About understanding simple cuda results

In order to write GPU-based simulation code for using in deep learning, I am interested in NUMBA_CUDA.
The code attached below is an example code of addition that I simply wrote to check Numba’s parallel computation performance.
cuda that I run

grid_size = (N_x, N_y, N_z)
a = np.random.random(grid_size)  
b = np.random.random(grid_size)   
     
a_g = cuda.to_device(a)   
b_g = cuda.to_device(b)   
c_g = cuda.device_array_like(a) 

@cuda.jit
def f(a, b, c):
    xid, yid, zid = cuda.grid(3)
    size = a.shape
    if xid < size[0] and yid < size[1] and zid<size[2]:
        c[xid][yid][zid] = a[xid][yid][zid] + b[xid][yid][zid]

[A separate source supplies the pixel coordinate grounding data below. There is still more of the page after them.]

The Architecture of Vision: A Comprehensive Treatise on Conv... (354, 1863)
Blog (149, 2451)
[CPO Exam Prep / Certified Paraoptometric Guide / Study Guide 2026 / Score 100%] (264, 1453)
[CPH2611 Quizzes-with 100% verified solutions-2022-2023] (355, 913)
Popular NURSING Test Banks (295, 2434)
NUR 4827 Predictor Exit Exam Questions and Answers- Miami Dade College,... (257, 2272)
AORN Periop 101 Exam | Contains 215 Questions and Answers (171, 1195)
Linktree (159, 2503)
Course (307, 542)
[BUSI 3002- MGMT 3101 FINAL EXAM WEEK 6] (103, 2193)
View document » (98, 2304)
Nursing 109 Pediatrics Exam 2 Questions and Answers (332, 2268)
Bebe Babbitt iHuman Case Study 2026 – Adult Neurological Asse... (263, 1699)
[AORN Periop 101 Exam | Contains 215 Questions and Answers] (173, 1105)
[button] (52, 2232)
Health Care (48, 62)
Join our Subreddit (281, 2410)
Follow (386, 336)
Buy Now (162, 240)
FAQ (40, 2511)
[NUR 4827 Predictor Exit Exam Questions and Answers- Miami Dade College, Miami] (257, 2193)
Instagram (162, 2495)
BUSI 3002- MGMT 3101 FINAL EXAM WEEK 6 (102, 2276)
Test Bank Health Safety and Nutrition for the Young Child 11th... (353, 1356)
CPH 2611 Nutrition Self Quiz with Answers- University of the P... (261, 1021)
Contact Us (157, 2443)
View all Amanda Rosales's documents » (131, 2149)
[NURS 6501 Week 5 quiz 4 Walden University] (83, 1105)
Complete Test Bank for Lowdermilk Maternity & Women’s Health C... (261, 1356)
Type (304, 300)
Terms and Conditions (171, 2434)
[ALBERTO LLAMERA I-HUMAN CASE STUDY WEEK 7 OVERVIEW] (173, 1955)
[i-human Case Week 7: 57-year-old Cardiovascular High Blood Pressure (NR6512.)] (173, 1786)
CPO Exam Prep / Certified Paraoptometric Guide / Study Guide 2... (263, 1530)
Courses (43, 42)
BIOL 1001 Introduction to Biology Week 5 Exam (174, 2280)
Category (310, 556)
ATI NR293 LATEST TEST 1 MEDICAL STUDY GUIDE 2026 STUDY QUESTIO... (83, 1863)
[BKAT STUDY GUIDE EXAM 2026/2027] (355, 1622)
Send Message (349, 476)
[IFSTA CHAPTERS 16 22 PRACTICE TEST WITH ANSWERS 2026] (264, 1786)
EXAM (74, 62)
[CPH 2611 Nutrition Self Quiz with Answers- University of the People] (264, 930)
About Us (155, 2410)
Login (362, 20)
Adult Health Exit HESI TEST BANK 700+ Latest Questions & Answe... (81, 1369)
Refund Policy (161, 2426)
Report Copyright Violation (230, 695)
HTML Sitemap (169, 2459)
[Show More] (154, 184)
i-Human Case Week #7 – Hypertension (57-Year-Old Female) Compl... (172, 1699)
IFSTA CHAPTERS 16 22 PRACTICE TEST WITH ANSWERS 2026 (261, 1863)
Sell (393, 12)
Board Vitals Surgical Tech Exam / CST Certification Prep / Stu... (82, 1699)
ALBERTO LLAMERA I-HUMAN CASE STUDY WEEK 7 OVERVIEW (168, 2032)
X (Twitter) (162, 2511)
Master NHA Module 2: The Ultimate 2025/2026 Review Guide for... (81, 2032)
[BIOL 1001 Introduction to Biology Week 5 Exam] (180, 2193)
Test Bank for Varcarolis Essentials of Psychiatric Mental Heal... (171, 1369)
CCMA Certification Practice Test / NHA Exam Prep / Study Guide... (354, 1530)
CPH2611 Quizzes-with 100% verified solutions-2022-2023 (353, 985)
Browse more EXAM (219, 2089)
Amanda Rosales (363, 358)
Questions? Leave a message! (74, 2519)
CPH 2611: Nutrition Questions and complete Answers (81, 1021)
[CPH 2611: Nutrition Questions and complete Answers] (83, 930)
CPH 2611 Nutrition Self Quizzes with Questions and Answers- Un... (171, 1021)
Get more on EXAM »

threads_per_block = (16,16, 4) 
blockspergrid_x = math.ceil(grid_size[0] / threads_per_block[0])
blockspergrid_y = math.ceil(grid_size[1] / threads_per_block[1])
blockspergrid_z = math.ceil(grid_size[2] / threads_per_block[2])
blocks_per_grid = (blockspergrid_x, blockspergrid_y, blockspergrid_z)

print(f"CUDA threads: {threads_per_block}, blocks: {blocks_per_grid}, grid_size: {grid_size}")

for i in range(iter):
    start_time_cuda = time.time()
    f[blocks_per_grid, threads_per_block](a_g, b_g, c_g)
    cuda.synchronize()
    end_time_cuda = time.time()
    cuda_execution_time = end_time_cuda - start_time_cuda
    
print(f"CUDA Execution Time: {cuda_execution_time:.6f} seconds")

and Results

result 1
Used memory[GB]: 4.802609152
grid_size: (400, 400, 100), CUDA threads: (16, 16, 4), blocks: (25, 25, 25)
CUDA Execution Time: 0.004559 seconds

result 2
Used memory[GB]: 7.877230592
grid_size: (800, 800, 200), CUDA threads: (16, 16, 4), blocks: (50, 50, 50)
CUDA Execution Time: 0.038483 seconds

I wonder if it is acceptable to accept that increasing the GPU’s operation time proportionally as the matrix size increases is a problem caused by the small CUDA core of the running GPU.

I Used TITAN RTX (cudacore~4600). Will using rtx 3090 with more cuda cores fix that issue?
Or, should I use an approach that calculates parts of the matrix separately with multiple titanrtx?

Personally, I think it takes lot of time to calculate the matrix than I thought to create a grid-based simulation solver.

Pasting the full code you’re using for benchmarking would help to identify exactly how to get a good measurement, but looking at the kernel I would say it’s doing far too little meaningful work to be a useful benchmark.

Generally grid-based simulations map very well onto GPUs (and hence they’re often used as demonstrations of GPU performance) so your application domain should map onto the GPU quite well, but when benchmarking you will likely need to write something that more closely models the actual workload be measure performance in a meaningful way.

I attached the additional code regarding to the execution of the numba code. Please understand that the above code is not a function included in the simulation code. The code I am actually writing is an IB-LBM code written in numba, but I think an appropriate interpretation of the results of the simple cuda code above will solve all my questions. I would appreciate it if you could let me know if you know anything about my questions about the above results.